Abandoned mine in Ontario, Canada

Hermiston-McCauley Mine is a large abandoned underground gold mine in Strathy Township of Temagami, Northeastern Ontario, Canada. It is located between the southwestern arm of Net Lake and the south arm of Kanichee Lake.

==History==
Hermiston-McCauley was the subject of quartz reef mining. From 1936 to 1938, a 115.1 m three compartment mine shaft was created. Three levels were created, two of which had 1853.1 m of lateral work.

==Geology==
Hermiston-McCauley Mine is on the northwestern side of the Net Lake-Vermilion Lake Deformation Zone. This is a northeast–southwest trending high strain zone that separates rocks of the Older and Younger volcanic complexes, which in turn comprise the Temagami Greenstone Belt.
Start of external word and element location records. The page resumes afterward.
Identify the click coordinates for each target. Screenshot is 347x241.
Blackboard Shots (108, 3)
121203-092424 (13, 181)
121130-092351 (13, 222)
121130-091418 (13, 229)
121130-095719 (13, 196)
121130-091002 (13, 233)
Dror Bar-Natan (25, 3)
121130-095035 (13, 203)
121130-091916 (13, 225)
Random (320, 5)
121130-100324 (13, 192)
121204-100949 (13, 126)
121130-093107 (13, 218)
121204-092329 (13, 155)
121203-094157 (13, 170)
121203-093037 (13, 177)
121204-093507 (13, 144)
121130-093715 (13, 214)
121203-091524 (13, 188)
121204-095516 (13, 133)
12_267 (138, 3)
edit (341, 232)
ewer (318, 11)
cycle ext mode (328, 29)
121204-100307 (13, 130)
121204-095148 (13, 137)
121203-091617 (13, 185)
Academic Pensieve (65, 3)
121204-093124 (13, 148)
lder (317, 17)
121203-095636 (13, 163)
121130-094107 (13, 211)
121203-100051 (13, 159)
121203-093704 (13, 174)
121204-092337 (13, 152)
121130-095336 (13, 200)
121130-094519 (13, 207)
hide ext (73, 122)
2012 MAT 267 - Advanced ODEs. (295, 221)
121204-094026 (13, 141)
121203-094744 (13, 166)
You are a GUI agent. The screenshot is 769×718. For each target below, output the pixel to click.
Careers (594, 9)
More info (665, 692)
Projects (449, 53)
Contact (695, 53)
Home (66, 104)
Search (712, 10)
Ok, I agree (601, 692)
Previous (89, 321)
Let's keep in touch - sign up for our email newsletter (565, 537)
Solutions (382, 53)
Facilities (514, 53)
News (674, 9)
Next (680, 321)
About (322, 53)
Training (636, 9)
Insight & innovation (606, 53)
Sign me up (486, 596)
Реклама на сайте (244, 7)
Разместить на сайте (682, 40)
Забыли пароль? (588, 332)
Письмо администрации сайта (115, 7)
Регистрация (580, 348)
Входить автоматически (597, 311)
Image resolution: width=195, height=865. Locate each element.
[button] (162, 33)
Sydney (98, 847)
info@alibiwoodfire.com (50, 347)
Reserves at Hermiston-McCauley have been variously estimated at 31,000 tons averaging 0.275 oz of gold per ton, 45,700 tons averaging 0.30 oz of gold per ton over 1 m, or 9,000 tons averaging 0.5 oz of gold per ton over 0.91 m. A main and subsidiary quartz-rich zone occur in a ruptured diorite intrusion, which intrudes felsic volcanic rocks in a northwesterly direction with the strike of the Net Lake-Vermilion Lake Deformation Zone. The main quartz vein is at least 76.1 m long and up to 1.5 m wide. Pyrite with chalcopyrite and gold occupies quartz veins as blebs and small veins.